SELECTED EXTRACT -
━━━━

Mr. Le Gallienne does not see, either, that man did not exclaim, "How holy!" when he first fell upon his knees. His feeling was rather, "How terrible!" The sense of holiness is a social product—a high sublimation of morality. Man had to possess it himself, and see it highly exemplified in picked specimens of his kind, before he bestowed it upon his gods. Deities do not anticipate, they follow, the course of human evolution.

Mr. Le Gallienne is an Optimist. He is young and prosperous, and, judging from his poetry, happily married. He is therefore satisfied that all is for the best—if properly understood; just as when an alderman has dined, all the world is happy.

There are such people, however, as Pessimists, and Mr. Le Gallienne hates them. Schopenhauer, for instance, he rails at as a "small philosopher." whose ideas were only the "formulation of his own special disease, the expression of his own ineffably petty and uncomfortable disposition." At which one can only stare, as at a mannikin attacking a colossus. Spinoza too can be treated jauntily if he does not fall into line with Mr. Le Gallienne. George Meredith is treated with abundant respect, but he is wronged by being enrolled as a facile optimist, and "the strongest of the apostles of faith." He is certainly nothing of the kind, in Mr. Le Gallienne's sense of the words. He has faith in reason and humanity, but this is a very different thing from faith in the idols—even the greatest idol—of the Pantheon.

"There is too much pain in the world," said Charles Darwin, who knew what he was talking about, and always expressed himself with moderation. In the moral world, pain becomes evil; and the problem of evil has ever been the crux of Theism. It cannot be solved on Theistic grounds, and accordingly it has to be explained away. Pain, we are told, is the great agent in our development; in the ethical sphere, it is the "purifying fire," which purges the gold in us from its dross. All of which sounds very pretty in a lecture, and looks very pretty in a book; but is apt to excite disgust when a man is suffering from incurable cancer, or utter destitution in the midst of plenty; or when a mother stands over the corpse of her child, mangled in some terrible accident, or burnt to a cinder in a fatal fire.

Certainly, pain subserves a partial purpose. It is sometimes a warning, though the warning is often too late. But its function is immensely overrated by Mr. Le Gallienne and other religionists. It is all very well to talk about the "crucible," but half the people who go into it are reduced to ashes. Mr. Le Gallienne will not accept Spinoza's view that "pain is an unmistakable evil; joy the vitalising, fructifying power." But the great mystic, William Blake, said the same thing in, "Joys impregnate, sorrows bring forth." George Meredith has expressed the same view in saying that "Adversity tests, it does not nourish us." Even the struggle for existence does not add any strength to the survivors. It sometimes cripples them. By eliminating the unfit—that is, the weak—it raises the average capacity. But what a method for Infinite Wisdom and Infinite Goodness! There was more sense, and less cruelty, in the ancient method of infanticide.

━━━━

MATERIAL SHOWN -
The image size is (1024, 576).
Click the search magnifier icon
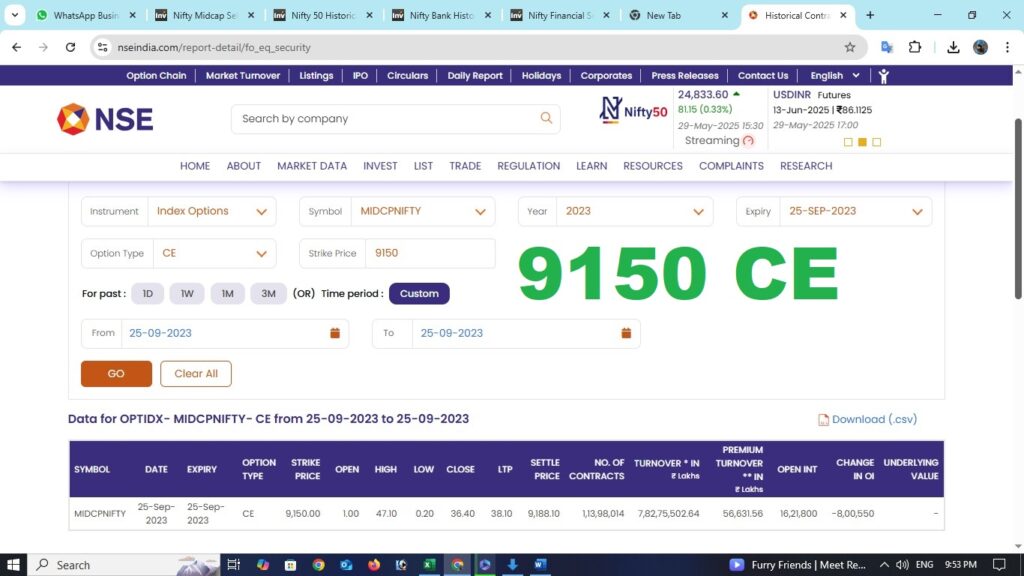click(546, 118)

━━━━

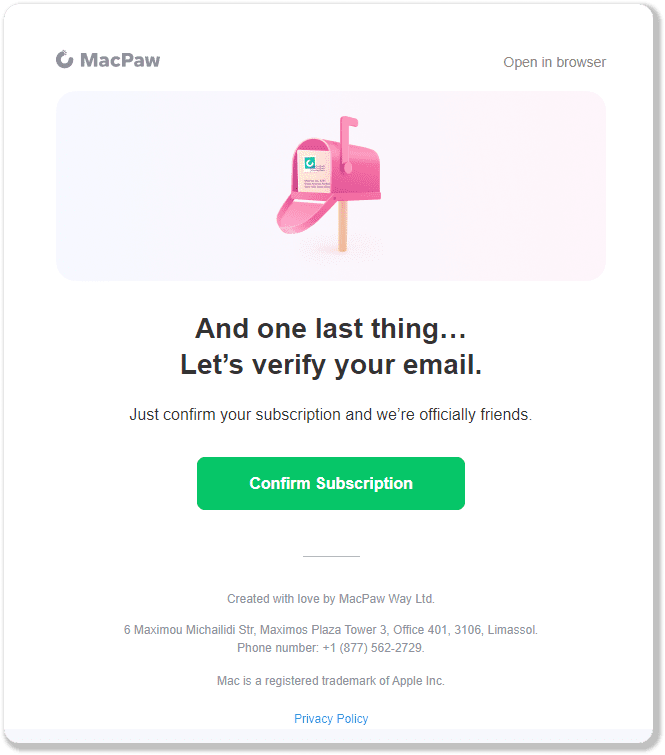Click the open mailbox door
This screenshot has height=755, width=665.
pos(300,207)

━━━━

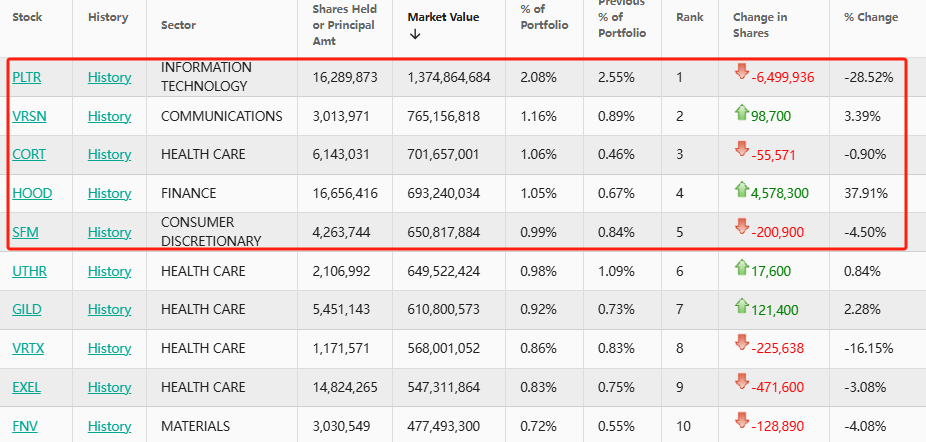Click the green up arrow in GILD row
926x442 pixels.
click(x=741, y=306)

━━━━

Reproduce the passage on Mr. Le Gallienne's optimism from "Mr. Le Gallienne is" to "world is happy.".

Mr. Le Gallienne is an Optimist. He is young and prosperous, and, judging from his poetry, happily married. He is therefore satisfied that all is for the best—if properly understood; just as when an alderman has dined, all the world is happy.